Trecho fornecido
##########
Ermance Dufaux
Não basta que dos lábios manem leite e mel. Se o coração de modo algum
lhes está associado, só há hipocrisia.
Aquele cuja afabilidade e doçura não são fingidas nunca se desmente; é
o mesmo, tanto em sociedade, como na intimidade.Esse, ao demais, sabe que se, pelas aparências, se consegue enganar os homens, a Deus ninguém engana.
Lázaro (Paris, 1861)
O EVANGELHO SEGUNDO O ESPIRITISMO – Cap. 9, Item 6
Os adeptos sinceros do
Espiritismo mais que nunca carecem de abordar com franqueza o velho problema da
hipocrisia humana. Nesse particular, seria muito proveitoso que as agremiações
doutrinárias promovessem debates grupais acerca dos caminhos e desafios que
enfrentamos todos nós, os que decidimos por uma melhoria moral no reino do
coração.
O chamado “vício de
santificação” continua escravizando o mundo psicológico do homem a noções
primitivas e inconsistentes sobre como desenvolver o sagrado patrimônio das
virtudes, que ele encontra adormecido de vida superconsciente do ser.
Hipocrisia é o hábito humano
adquirido de aparentar o que não somos, em razão da necessidade de aprovação do
grupo social em que convivemos. Intencional ou não, é um fenômeno profundo nas
suas raízes emocionais e psíquicas, que envolve particularidades específicas e
cada criatura, mas que podemos conceituar como a atitude de simular, antes de
tudo para nós mesmos, uma “imagem ideal” daquilo que gostaríamos de ser.
Difícil definir os limites entre o desejo sincero de aperfeiçoar-se em direção
a esse “eu ideal”, e o comportamento artificial que nos leva a acreditar no
fato de estarmos nos transformando, considerando a esteira de reflexos que
criamos nas fileiras da mentira.
Aliás, para muitos corações
sinceros que efetivamente anelam por aprimoramento e mudança, detectar uma
atitude falsa e uma ação que corresponda aos novos ideais costuma desenvolver
um estado psicológico de insatisfação consigo mesmo, que pode ativar a culpa e
a cobrança impiedosa. Instala-se assim um cruel sistema mental de inaceitação
de si mesmo, que ruma para a mais habitual das camuflagens da hipocrisia: a
negação, a fuga.
##########
Itens fornecidos
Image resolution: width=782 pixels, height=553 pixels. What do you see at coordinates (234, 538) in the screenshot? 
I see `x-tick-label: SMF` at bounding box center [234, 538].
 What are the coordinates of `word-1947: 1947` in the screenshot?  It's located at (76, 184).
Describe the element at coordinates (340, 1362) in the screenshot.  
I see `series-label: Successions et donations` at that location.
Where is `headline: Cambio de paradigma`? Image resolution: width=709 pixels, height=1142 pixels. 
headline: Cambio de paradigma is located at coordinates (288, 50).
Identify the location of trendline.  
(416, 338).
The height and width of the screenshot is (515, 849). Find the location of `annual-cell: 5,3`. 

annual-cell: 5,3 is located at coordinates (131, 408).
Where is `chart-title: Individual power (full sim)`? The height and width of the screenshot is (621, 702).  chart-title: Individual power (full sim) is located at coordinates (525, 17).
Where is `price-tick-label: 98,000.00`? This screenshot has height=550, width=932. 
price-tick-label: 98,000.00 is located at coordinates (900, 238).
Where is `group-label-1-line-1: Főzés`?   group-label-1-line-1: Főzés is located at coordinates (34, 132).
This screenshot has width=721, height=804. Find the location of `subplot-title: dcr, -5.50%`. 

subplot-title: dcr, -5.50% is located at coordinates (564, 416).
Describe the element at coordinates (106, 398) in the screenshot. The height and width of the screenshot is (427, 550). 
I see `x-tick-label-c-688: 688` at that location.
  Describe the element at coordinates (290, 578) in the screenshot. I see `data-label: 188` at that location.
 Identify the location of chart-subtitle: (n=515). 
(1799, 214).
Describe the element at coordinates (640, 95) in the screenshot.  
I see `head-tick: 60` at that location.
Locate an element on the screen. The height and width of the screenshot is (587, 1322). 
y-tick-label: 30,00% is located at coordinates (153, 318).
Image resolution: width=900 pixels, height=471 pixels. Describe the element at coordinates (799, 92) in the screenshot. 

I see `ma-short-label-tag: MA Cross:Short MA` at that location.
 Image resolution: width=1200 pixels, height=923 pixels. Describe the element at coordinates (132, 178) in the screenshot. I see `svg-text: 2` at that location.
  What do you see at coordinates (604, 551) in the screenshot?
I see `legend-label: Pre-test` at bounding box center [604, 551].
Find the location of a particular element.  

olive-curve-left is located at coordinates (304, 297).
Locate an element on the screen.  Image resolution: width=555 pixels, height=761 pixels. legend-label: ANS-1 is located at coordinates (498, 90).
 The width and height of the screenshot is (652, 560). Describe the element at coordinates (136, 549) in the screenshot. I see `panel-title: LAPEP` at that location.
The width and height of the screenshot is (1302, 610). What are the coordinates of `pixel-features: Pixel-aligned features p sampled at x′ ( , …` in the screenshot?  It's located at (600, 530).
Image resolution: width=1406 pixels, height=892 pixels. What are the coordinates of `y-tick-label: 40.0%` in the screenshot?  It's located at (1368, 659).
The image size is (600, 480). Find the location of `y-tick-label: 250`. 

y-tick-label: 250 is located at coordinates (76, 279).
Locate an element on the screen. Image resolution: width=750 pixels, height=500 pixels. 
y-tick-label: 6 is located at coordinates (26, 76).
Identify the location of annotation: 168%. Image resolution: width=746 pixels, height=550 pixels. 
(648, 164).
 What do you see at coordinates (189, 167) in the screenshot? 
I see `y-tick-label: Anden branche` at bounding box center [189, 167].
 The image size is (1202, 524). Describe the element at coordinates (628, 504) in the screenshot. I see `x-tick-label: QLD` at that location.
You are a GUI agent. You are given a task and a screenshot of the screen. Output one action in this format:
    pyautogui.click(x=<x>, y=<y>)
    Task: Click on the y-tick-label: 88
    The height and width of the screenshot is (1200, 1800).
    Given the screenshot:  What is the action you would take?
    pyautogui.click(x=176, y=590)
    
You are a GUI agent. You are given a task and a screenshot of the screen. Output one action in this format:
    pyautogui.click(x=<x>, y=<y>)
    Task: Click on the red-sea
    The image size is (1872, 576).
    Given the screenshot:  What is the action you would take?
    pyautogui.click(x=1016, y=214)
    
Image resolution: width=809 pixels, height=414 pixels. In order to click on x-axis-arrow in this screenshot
##########
Tarefas a realizar
1) Segundo o texto sobre a hipocrisia, qual é a mais habitual das camuflagens da hipocrisia?
2) Liste todas as expressões que aparecem entre aspas no texto sobre a hipocrisia.
3) Por favor, reproduza o trecho do texto sobre a hipocrisia que começa nas palavras "Ermance Dufaux" e termina logo após "Lázaro (Paris, 1861)".
Não é preciso consultar os itens.

Respostas por tarefa
1) A negação, a fuga.

2)
vício de santificação
imagem ideal
eu ideal

3)
Ermance Dufaux
Não basta que dos lábios manem leite e mel. Se o coração de modo algum
lhes está associado, só há hipocrisia.
Aquele cuja afabilidade e doçura não são fingidas nunca se desmente; é
o mesmo, tanto em sociedade, como na intimidade.Esse, ao demais, sabe que se, pelas aparências, se consegue enganar os homens, a Deus ninguém engana.
Lázaro (Paris, 1861)